4 thoughts on “A Place To Write

  1. As a side note, all those elec-y things – they break at inopportune moments, have batteries that blow up/explode; storage devices get damaged, lost, or you don’t keep up the payments for the cloud, and so on and so on. I lost my hard drive in Sept, and still in the process of ‘restoring’ how I liked to work (but just going with the flow on some things).
    An object of paper with a pencil or pen, or even crayon or charcoal, leaves a mark that you can find, sometimes years later, when the idea really makes sense or is found at the right time to fill that niche. I still have most of those, except for (and this is a true story) the time I moved interstate and used a professional mover – who turned up with an empty container! I kid you not. Empty. the only thing of concern to me was: “Oh, no! All my stories!”
    Nothing is perfect. Nothing is permanent. electronic things change (I still have those 4″ floppies – and some 7″).
    Paper burns, gets lost, fades with time – people with ideas that burn in the head can bring them out with any little tap into the thing that feeds them – tools are offered to enable the story to get OUT THERE, and that’s something, I for one, intend to do with whatever tool comes to hand.
    And I don’t appreciate the consumerism element of ‘being sold’ stuff that will ‘make me better’ or similar.
    Only practice and constant learning can do that.
    I look forward to the next pointer on procrastination, because that’s what I was doing when I found this.

    Liked by 1 person

    1. While I agree that nothing is permanent, I disagree with the highlighting of what could go wrong with modern tech. We have to remember that the going wrong is the exception and exceedingly rare, and it is why you have backups.

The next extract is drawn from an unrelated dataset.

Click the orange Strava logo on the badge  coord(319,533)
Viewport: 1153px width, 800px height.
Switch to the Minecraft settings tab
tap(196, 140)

      And further to that, unlike paper versions, digital is far easier to make copies of and keep them in differing places to lower the chances of losing them. To do any sort of equivalent with paper is time consuming, messy (carbon paper, ugh), and less likely to be done. Carving it in stone however….

      I agree that the consumerist angle shouldn’t be equated with making us better. It’s just stuff. If your laptop still works and does the job then a new one isn’t going to improve your writing.

      Liked by 1 person

      1. This may sound strange, but it used to be that one could keep an electronic item for more than ten years and it would still be functional, and sometimes even work as well as when it was new. My computer is only six years old, I’ve spent over $800 on ‘fixes’ and it still has ‘fades’ but I can’t afford a new one, or a laptop. Or a phone-everything thingy which would also mean a monthly cost.
        It’s not that I’m highlighting what could go wrong with them, it’s that they become outdated, or unsupported, too quickly.
        True, nothing is forever, but I’d like some quality back in the products, and to not face the prospect of replacing old for new every 1-2 years (and note how many companies now only offer annual single-user licences, rather than outright purchase of a product). I really dislike the throw-away mentality that seems to have become the normal way of business, and the advertising that ‘trains’ consumers to only appreciate ‘new’ rather than fix or update a quality product.
        Sorry; you’re right – I’m older, I’m ranting, I’m on a tight budget.
        And I can’t imagine carving out some of my works in stone – unless I can make one word mean a whole scene! Now, that’s an idea for a story …

        Liked by 1 person

      2. Quality is a hard thing to measure now. If we’re after stuff that is built to last then that is generally a metric that doesn’t match with the highly complicated gizmos that get quite hot but do all the stuff.

        So we’re measuring quality on how well it will do the stuff and not how long it will keep doing that. If we want the latter there are options. I made a joke about liquid cooled computers, but those are a thing for high performance tech.

        There was an interesting book released recently by an economist who discussed the idea of our disposable society. He was talking about how we don’t fix things anymore. That would redress a lot of the issues we’re talking about here (e.g. I’ve fixed my iPad three times rather than replace it. Still going strong).